Reviewed by Aaron Yap

IF Ong-Bak restored the pain factor in the martial arts genre, highlighting every second of agony in all its blood-drenched, bone-crunching, skin-perforating glory, Born to Fight restores, for lack of a better phrase, the death factor in the action genre in general.


Writer/director Panna Rittikrai, who wrote and choreographed Ong-Bak, has stitched together a film which features stunts of such go-for-broke recklessness, it goes beyond being just a homage to those stunt-mad '80s Jackie Chan flicks, but specifically the end credits of those films – those behind-the-scenes glimpses where we see the results of Jackie failing a stunt, being carried away in a stretcher, or the crew rushing in to survey the damage, if any. There are moments here that approach near-snuff shades of close-call death it becomes both highly disturbing, and disturbingly thrilling, to watch – perhaps the only reason the film is able to transcend its thoroughly generic veneer.

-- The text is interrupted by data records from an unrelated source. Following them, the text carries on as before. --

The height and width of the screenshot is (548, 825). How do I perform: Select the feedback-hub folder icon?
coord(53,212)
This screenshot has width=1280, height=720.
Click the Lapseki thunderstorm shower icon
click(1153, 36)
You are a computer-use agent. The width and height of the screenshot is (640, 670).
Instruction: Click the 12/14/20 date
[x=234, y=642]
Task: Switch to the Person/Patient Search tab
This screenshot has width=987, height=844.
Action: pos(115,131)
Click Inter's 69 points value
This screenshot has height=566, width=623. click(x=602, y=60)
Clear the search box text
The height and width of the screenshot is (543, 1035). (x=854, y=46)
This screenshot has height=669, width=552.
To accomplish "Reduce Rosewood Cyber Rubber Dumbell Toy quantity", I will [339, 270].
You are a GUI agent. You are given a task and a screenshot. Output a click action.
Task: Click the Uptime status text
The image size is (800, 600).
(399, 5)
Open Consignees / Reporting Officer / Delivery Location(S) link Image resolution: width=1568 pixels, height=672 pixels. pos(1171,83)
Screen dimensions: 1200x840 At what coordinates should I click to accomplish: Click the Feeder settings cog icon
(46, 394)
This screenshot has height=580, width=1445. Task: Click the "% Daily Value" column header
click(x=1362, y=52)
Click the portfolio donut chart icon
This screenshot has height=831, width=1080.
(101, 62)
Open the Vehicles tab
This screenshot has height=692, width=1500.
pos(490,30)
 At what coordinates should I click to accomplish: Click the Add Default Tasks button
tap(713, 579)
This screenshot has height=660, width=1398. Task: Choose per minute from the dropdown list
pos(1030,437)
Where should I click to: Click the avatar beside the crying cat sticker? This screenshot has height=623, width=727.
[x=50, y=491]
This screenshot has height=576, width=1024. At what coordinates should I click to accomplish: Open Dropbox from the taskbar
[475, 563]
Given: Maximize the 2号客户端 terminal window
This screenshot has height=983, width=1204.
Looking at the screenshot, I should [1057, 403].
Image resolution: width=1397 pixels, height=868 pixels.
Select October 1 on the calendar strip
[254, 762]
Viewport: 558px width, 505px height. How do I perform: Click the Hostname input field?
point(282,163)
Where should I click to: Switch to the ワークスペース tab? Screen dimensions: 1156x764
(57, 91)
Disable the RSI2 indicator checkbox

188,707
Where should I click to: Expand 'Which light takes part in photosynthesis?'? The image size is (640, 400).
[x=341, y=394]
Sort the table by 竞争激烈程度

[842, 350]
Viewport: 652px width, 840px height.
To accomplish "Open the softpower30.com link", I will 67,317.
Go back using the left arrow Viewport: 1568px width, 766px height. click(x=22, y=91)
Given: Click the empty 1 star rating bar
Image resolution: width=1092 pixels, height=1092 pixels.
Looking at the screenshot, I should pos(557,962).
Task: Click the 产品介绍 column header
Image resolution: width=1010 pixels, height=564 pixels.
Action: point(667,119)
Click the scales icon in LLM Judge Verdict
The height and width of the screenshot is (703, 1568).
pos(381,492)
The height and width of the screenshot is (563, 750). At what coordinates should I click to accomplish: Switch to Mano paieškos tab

The plot is a laughable exercise in narrative inanities, mostly cribbed from Die Hard. For his cast, Rittikrai assembled a team of real-life athletes – rationalising that it's easier to train athletes to act than vice versa – to play athletes who visit a rural village to provide some charity work. Along for the ride is an undercover cop (Choupong Changprung, who isn't quite Tony Jaa) who's just lost his partner in a operation to nab crime boss General Yang. Soon enough they're besieged by a militant group demanding from the government the release of Yang. Failure to do so would result in a nuclear missile being launched into Bangkok – news of which the Thai Prime Minister receives in an assembly hall with laptops that have been hacked to receive live video feed of the village's hostage situation! Not content to sit back and let their captors terrorise them, the villagers decide to band together and fight back.

One might argue that its failures in storytelling is actually an asset, the premise merely a clothesline to hang astonishing set-pieces on, but without the guiding force of a discernible character or star, the film weakens into something even less than a movie. It definitely lacks the solid, well-oiled construction of Ong-Bak (disregarding that film's flaws), and more significantly the attraction of Tony Jaa. Born To Fight is the scraggier, messier cousin who wants to hog attention at every turn, headstrong and passionate but much less skillful and eloquent.

Furthermore, the charges of overt, blatant nationalism against the film are not unfounded. Truth be told, it's no more jingoistic than any fist-pumping Michael Bay film. We see a man running, screaming, in slow-motion to rescue a toppling flag, and it's the national anthem on the radio that gives the villagers the inspirational thrust they need to overthrow their captors. Whereas Ong-Bak's spiritual Buddhist element struck a more universal chord, Born To Fight's martyrist agenda is less palatable, or at least well-integrated, especially for a film that boils down to fundamentally empty, violent spectacle.

Having said all that, I'd be lying if I said the film didn't deliver on some visceral level. From the Police Story-quoting opening scene where a flaming truck decimates an entire shanty town to its high body count finish, Rittikrai builds the film around a simple equation of 20% exposition, 80% action. Barreling along at a frenzied pace, hilariously pulsating techno beat on the soundtrack, and played with a straight, near-funereal face, Born To Fight is unapologetically wall-to-wall mayhem, with so many things constantly blowing up, people being shot at, bodies ricocheting off hard surfaces and bones snapping all over the show, the clutter of action sequences towards the end is actually numbing.

Martial arts purists might scoff at the lack of sustained sparring. While there are displays of Muay Thai, of the elbow-to-the-head variety, Born To Fight isn't a full-blown martial arts film. There's probably just as much application of gymnastics, with the athletes flinging themselves into the air with a graceful, but professional abandon and inventively using pommel horses to fight their assailants. It's disappointing though, that Rittikrai didn't spend more time investing in their personalities. They're solely defined by technique (i.e. the dude whose specialty is kicking wooden Thai soccer balls with laser-guided precision), and as such, their physical performances sometimes suffer from a perfunctory blandness, especially when some of the Muay Thai choreography starts looking a tad repetitive and over-used (nothing here tops Jaa's achievements in Ong-Bak).

Where the film really hits its stride are those wildly insane stunts – unassisted by mats, wires or CGI – that would make Hollywood stuntmen wince and drop their jaws (and balls). Once seen, it's really hard to forget the shot of the guy who falls in-between two moving semis, his head within inches being crushed by the wheels. And with crazy moments like the little girl who gets chucked a few metres into the air (then subsequently kicks her attacker's ass), and the one-legged man on crutches leaping elegantly to spin a kick, Born To Fight certainly isn't afraid to embrace the freakshow-fascination of shock reality programming – think everything from America's Funniest Home Videos to Faces of Death – to go with its gritty '80s Hong Kong action throwback sensibility.